We will first begin with an “interface file” which
contains a mixture of basic Dylan code and define interface
forms which will be processed by Melange. We will name this file
dirent.intr
.
module: Junk
synopsis: A poor imitation of "ls"
define library junk
use dylan;
use streams;
end library junk;
define module junk
use dylan;
use extensions;
use extern;
use streams;
use standard-io;
end module junk;
define interface
// This clause is more complex than it needs to be, but it does
// demonstrate a lot of Melange's features.
#include "/usr/include/sys/dirent.h",
equate: {"char /* Any C declaration is legal */ *" => <c-string>},
map: {"char *" => <byte-string>},
// The two functions require callbacks, which we don't support.
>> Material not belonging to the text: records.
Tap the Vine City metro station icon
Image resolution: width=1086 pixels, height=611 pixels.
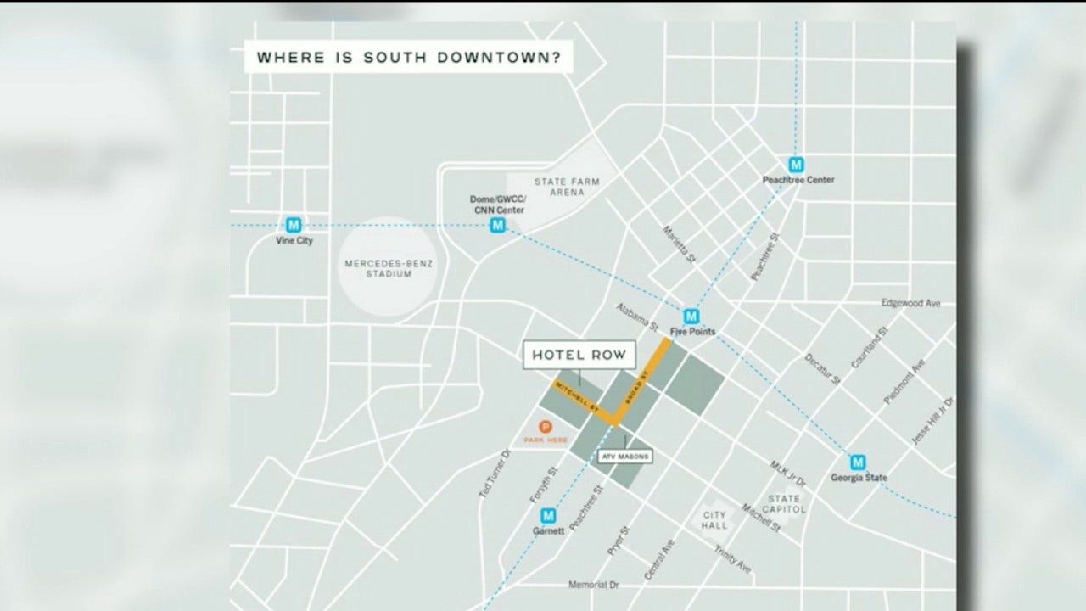coord(294,225)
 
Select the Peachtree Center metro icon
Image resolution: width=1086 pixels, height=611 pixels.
coord(797,165)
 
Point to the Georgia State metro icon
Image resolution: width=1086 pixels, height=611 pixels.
coord(859,462)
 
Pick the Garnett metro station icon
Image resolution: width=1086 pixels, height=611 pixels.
coord(548,515)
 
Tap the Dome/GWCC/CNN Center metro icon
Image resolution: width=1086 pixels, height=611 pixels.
coord(498,225)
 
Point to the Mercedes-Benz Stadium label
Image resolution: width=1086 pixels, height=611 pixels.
coord(389,269)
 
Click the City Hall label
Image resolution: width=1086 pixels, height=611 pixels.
coord(714,520)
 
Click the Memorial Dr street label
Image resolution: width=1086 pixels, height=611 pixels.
coord(602,586)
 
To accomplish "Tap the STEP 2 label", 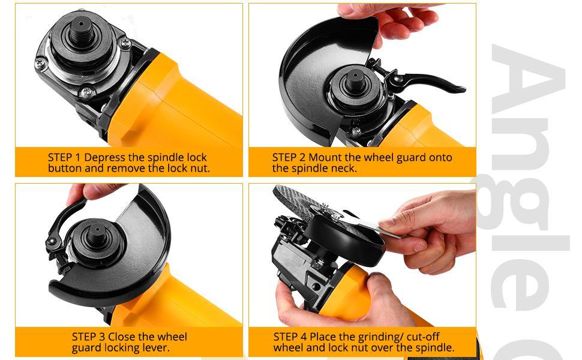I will (289, 158).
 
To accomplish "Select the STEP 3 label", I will (89, 337).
exclude: {"scandir", "alphasort", "struct _dirdesc"},
seal-functions: open,
read-only: #t,
name-mapper: minimal-name-mapping;
function "opendir", map-argument: {#x1 => <string>};
function "telldir" => tell, map-result: <integer>;
struct "struct dirent",
prefix: "dt-",
exclude: {"d_namlen", "d_reclen"};
end interface;
define method main (program, #rest args)
for (arg in args)
let dir = opendir(arg);
for (entry = readdir(dir) then readdir(dir),
until entry = $null-pointer)
write-line(entry.dt-d-name, *standard-output*);
end for;
closedir(dir);
end for;
end method main;
We will then process this file through Melange to produce a file of pure Dylan code. Melange can be invoked like this:
melange dirent.intr dirent.dylan
This command will process dirent.intr
and write a file
named dirent.dylan
.
You can compile dirent.dylan
normally within a Dylan library.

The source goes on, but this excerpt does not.